Variations in mA had a smaller effect on HU measured, there was an overall decline in HU has mA increased. However, changes ranged from 0.1 to 2 HUs with variations in mA between 100 and 440. At 300 mA tissues with densities greater than the density of water had an increase of HU from that measured at 200 mA.

Figure 6: Changes in kVp and the corresponding change in Hounsfield Units.
 

Tissue Equivalent Material

HU Recorded

(100mA)

HU Recorded

(200mA)

HU Recorded

(300mA)

HU Recorded

(400mA)

HU Recorded

(440mA)

Lung Inhale

-765.07

-765.05

-764.4

-762.61

-763.08

Lung Exhale

-481.17

-481.04

-480.21

-480.05

-479.67

Adipose

-61.98

-61.78

-61.97

-62.69

-62.32

Breast (50% gland/ 50% Adipose)

-23.49

-23.10

-22.13

-24.18

-24.12

Muscle

52.43

52.36

54.12

51.9

51.73

Liver

67.44

67.47

68.04

66.86

66.51

Solid Trabecular Bone (200 mg/cc HA)

249.35

250.12

253.63

250.95

250.35

1 Solid Dense Bone

(800 mg/cc HA)

972.73

972.67

976.66

973.06

973.37


Table 6: Changes in mA and corresponding HU.

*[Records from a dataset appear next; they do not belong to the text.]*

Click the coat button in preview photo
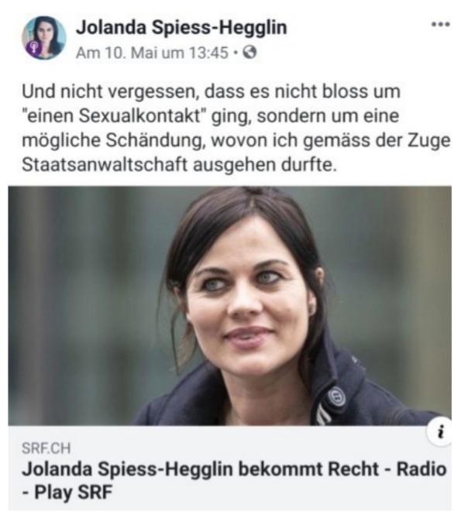461x515 pixels. tap(335, 397)
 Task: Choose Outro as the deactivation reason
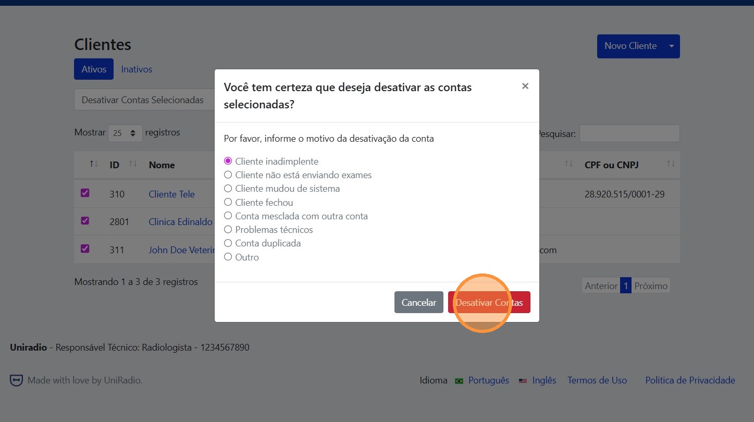[x=228, y=257]
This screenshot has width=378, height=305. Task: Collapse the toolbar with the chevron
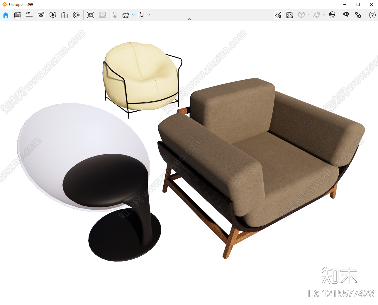(x=189, y=19)
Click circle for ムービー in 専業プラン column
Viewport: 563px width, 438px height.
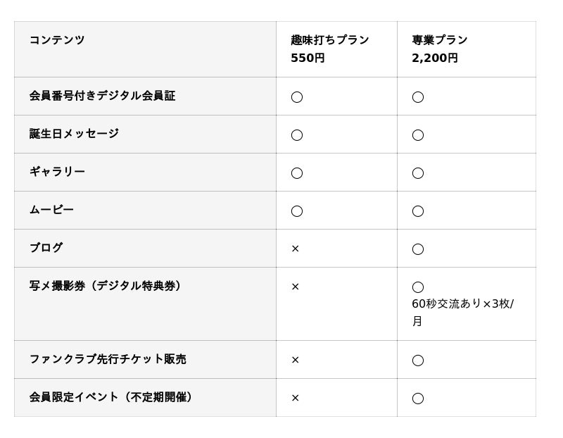[418, 211]
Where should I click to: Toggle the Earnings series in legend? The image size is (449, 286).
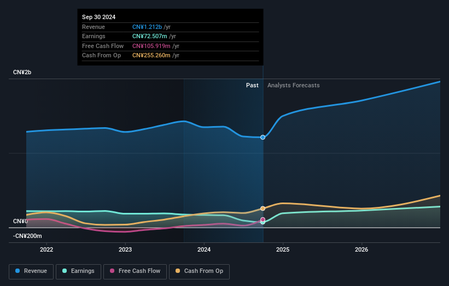click(x=79, y=271)

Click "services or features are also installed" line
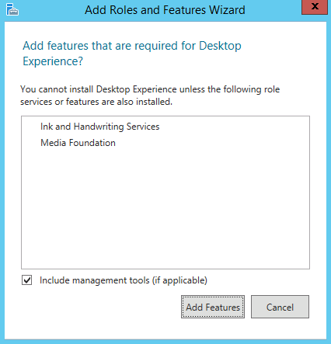(96, 102)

The largest rise was seen in bone and it was also identified that above 300 mA changes in HU, as mA increased were negligible; this is represented in Table 6 and Figure 10. At low tube current (100 mA-200 mA) there was a minute increase in SD for all tissue except air-filled lung. The SD, however, decreased between 300 mA and 440 mA. The largest change in SD for most tissue was obtained between 200 mA through 400 mA. This behavior was not seen in air-filled lung as there was a corresponding decrease in SD as mA increased as seen in Table 7 and Figure 11.